Luigi Caburlotto (7 June 1817 – 9 July 1897) was an Italian priest and was the founder of the Daughters of Saint Joseph.

Caburlotto was cleared for beatification in 2014 after a miracle was found to have been attributed to his intercession and he was beatified on 16 May 2015 in Venice by Cardinal Angelo Amato on behalf of Pope Francis.

==Biography==
Luigi Caburlotto was born in Venice in 1817 as the son of a Venetian gondolier. Caburlotto entered the seminary in Venice and was ordained to the priesthood on 24 September 1842. Caburlotto worked with young people who were either abandoned or homeless and spent six years of intense pastoral work. He made it his job to study the social situation of the population, and placed emphasis on the youth. On 30 April 1850, he established a school for poor and abandoned girls. Thus, the Daughters of Saint Joseph was founded.

Caburlotto placed importance on the catechetical formation of the people and stressed the importance of the frequent reception of the sacraments.

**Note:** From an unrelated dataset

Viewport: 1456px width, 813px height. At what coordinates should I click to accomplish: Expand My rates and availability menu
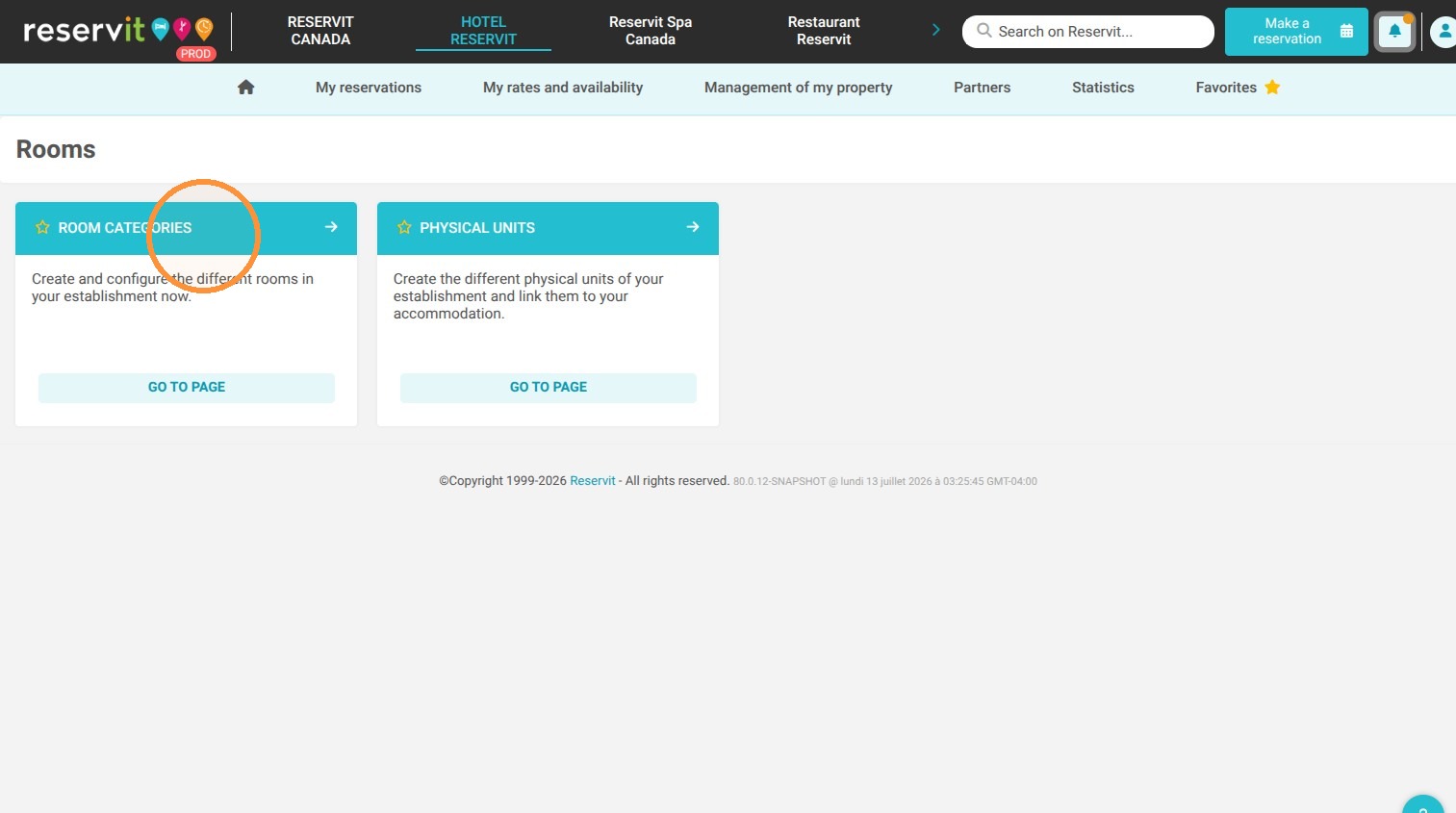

His work continued in 1857 when he founded a home for poor girls and in 1859, a complex for the poor. He also established a free college and in 1869, was assigned to revive the Manin Institute which served as a trade school for men. By 1881, he had taken over poor schools and revived them with staff and resources.

But by this time, he remained at his home parish due to failing health, where he conducted retreats for the clergy and the laity. Caburlotto spent his final years away from his institutions and he lived a quiet and private life. He continued to keep track of all his institutions, for they were very close to him, but he could not go to visit them due to his failing health.

Luigi Caburlotto died in 1897 with the Patriarch of Venice Cardinal Giuseppe Melchiorre Sarto - future Pope Pius X - at his bedside. His remains were moved on 1 March 2009 to the parish of Saint Sebastian.

==Beatification==
The cause of beatification for Caburlotto commenced at a diocesan level on 14 September 1963 which finalized its work on 28 June 1969. Pope John Paul II recognized his life of heroic virtue and named him to be Venerable on 2 July 1994.

A miracle attributed to his intercession was investigated from 22 December 2009 to 28 September 2010; the investigation was validated in 2012. It first went to a medical board in 2013 and went to theologians before proceeding to the Congregation for the Causes of Saints for approval both in 2014.

Pope Francis recognized a miracle attributed to his intercession on 9 May 2014 and his beatification was celebrated on 16 May 2015 in Venice. Cardinal Angelo Amato - on behalf of the pope - presided over the beatification.